The politics didn't matter to an 11-year-old Martie Wisdom.
"It's something you'll never forget," Wisdom said.
The President climbed aboard a flat-bed trailer and looked out across a field filled with 25,000 people.
"I am proud to come to Oklahoma," he said.
He spoke for six minutes, in a state just 30 years distant from the Dustbowl migration.
"Now, the citizens of Oklahoma stay in Oklahoma. Now, they recognize the opportunities that are to be found in this state," Kennedy proclaimed.
The podium the President stood behind was brand new. A few weeks before, Willard Henson, woodworking teacher at Heavener High School, had pulled aside his top senior and told Stanley Fowler he had a project for him.

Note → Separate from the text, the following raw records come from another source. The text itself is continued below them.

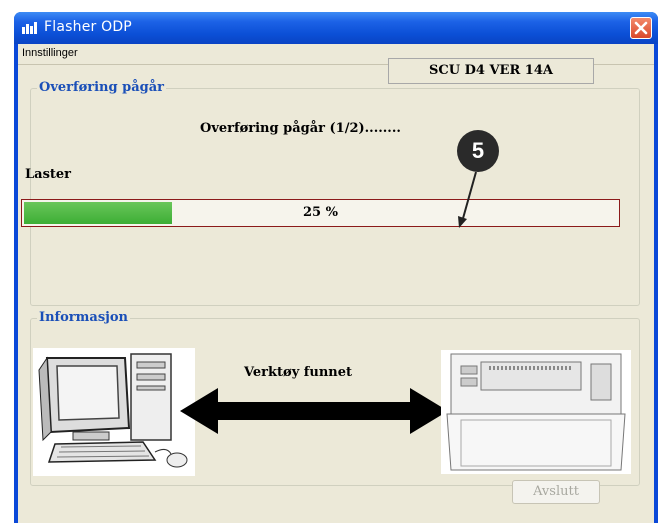 The height and width of the screenshot is (526, 663). Describe the element at coordinates (314, 411) in the screenshot. I see `double-arrow-icon` at that location. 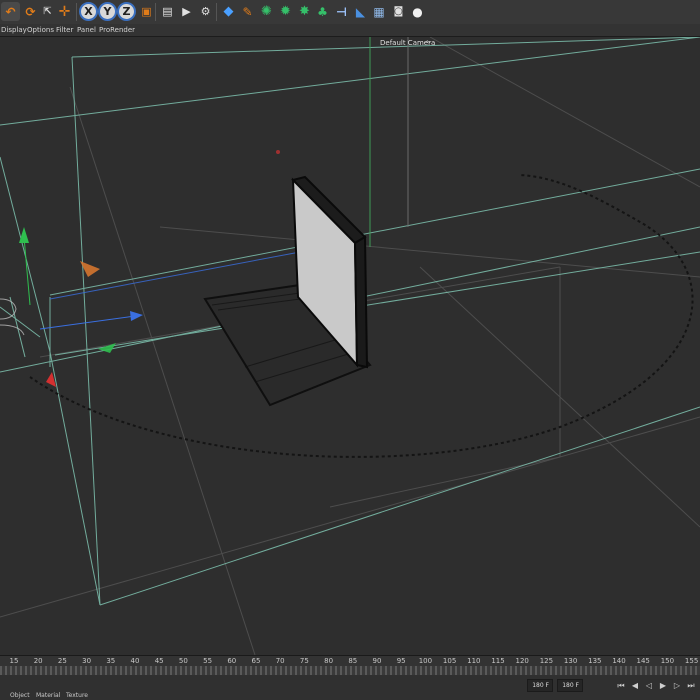 I want to click on timeline-tick-label: 120, so click(x=522, y=661).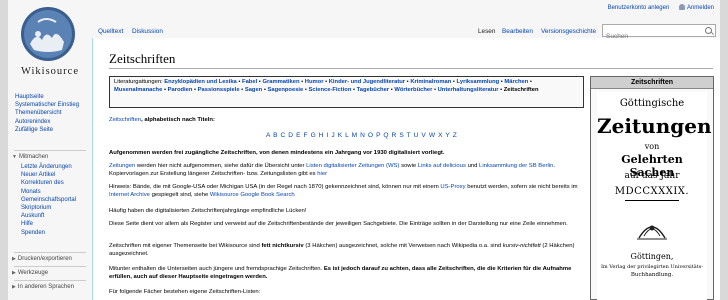 The height and width of the screenshot is (300, 728). What do you see at coordinates (180, 90) in the screenshot?
I see `genre-link: Parodien` at bounding box center [180, 90].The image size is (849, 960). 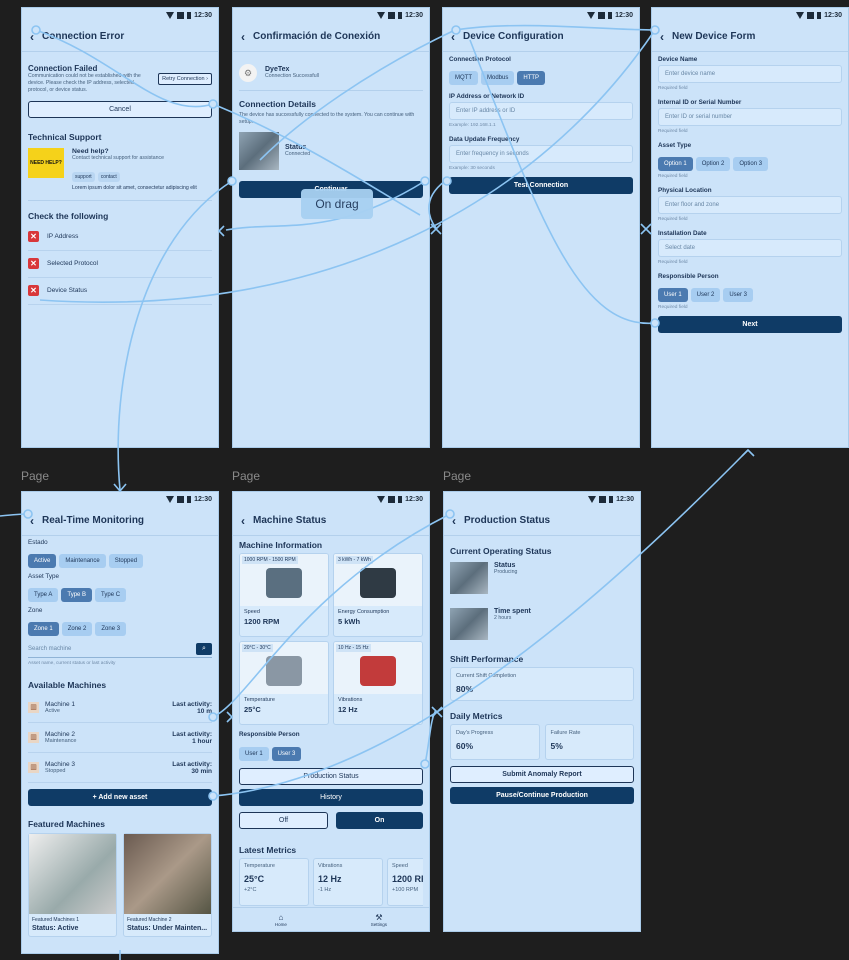 I want to click on machine-status: Active, so click(x=52, y=711). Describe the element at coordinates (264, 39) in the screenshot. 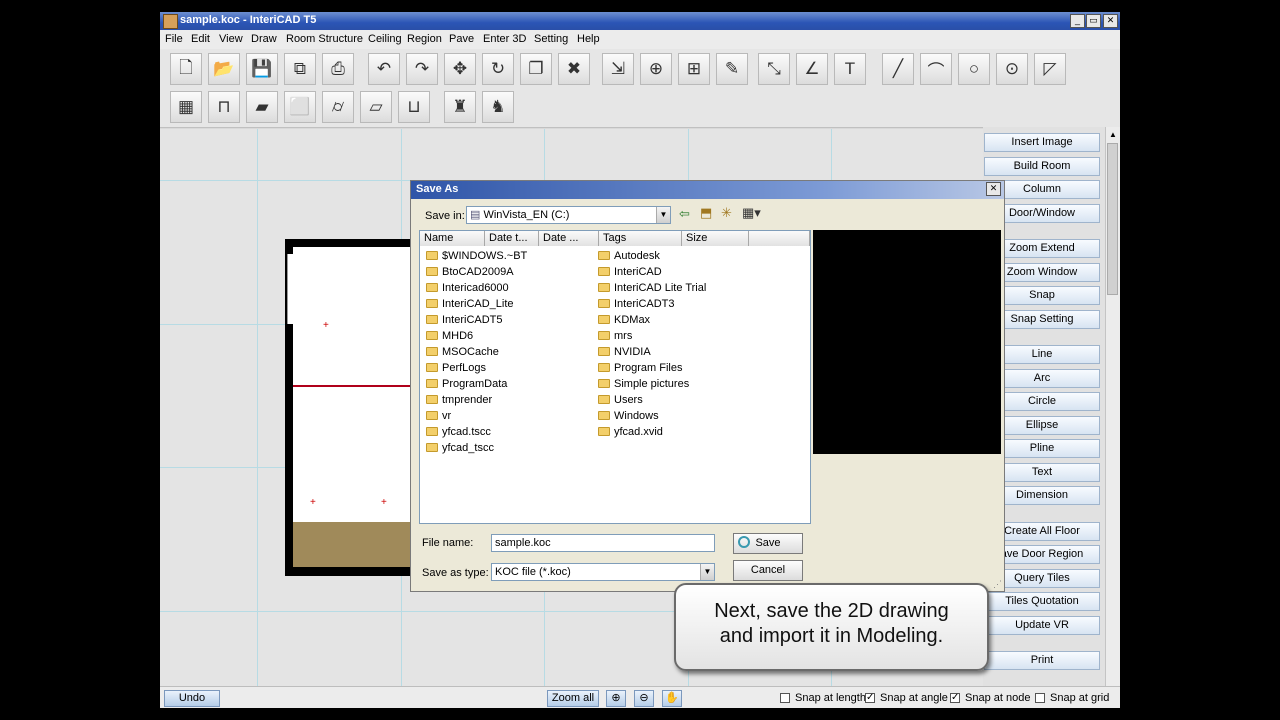

I see `menu-draw: Draw` at that location.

"But he told me that I could have someone help me with it. And he suggested Cecil," Fowler said.
Cecil Ollar was a 15-year-old sophomore.
"The magnitude didn't sit on me at the time, but the excitement of it did," Ollar said.
Stanley and Cecil gave that podium their all; perfectly joined ash wood.
And when the President ended his remarks and stepped from behind it, he signed his name to it, then cut a ribbon, stepped back onto the highway and moved along a fence, touching Sheila Bolton's hand.
She told her mother she'd never wash it again.
"I did! I hollered, 'I got him,'" Bolton said.
The President traveled on to Senator Kerr's ranch in Poteau. There, he was treated to a mock auction of some of Kerr's prized black angus.
Winfred Burden can see him still, the President who took the time to shake every cowboy's hand, and ask each of their names.
"Got my picture in the paper mounted with him. I was the only cowboy in the outfit that got their picture mounted," Burden said.
It's a clipping he carries still, 21 years old on a little gray mare. It's yellowed with age, but brimming with pride.
"I bragged just a little bit about it, you know," Burden said.
Ever-so-briefly, they could all brag, until another presidential trip to Texas, until the 1960's cascaded down upon them.
All those thousands who stood there that day was marked three years after Dallas with a monument, overgrown and forgotten now.
Stanley and Cecil's podium ended up at the Oklahoma History Museum in the capitol city, where we found it stored in the basement. It's still sturdy as the day two teenagers built it with pride, still bearing a signature of the man who came to remind them all they, too, had a place at the national table--that day the President came to Big Cedar.
"I don't ever ride through this road that I don't look and remember," Burden said.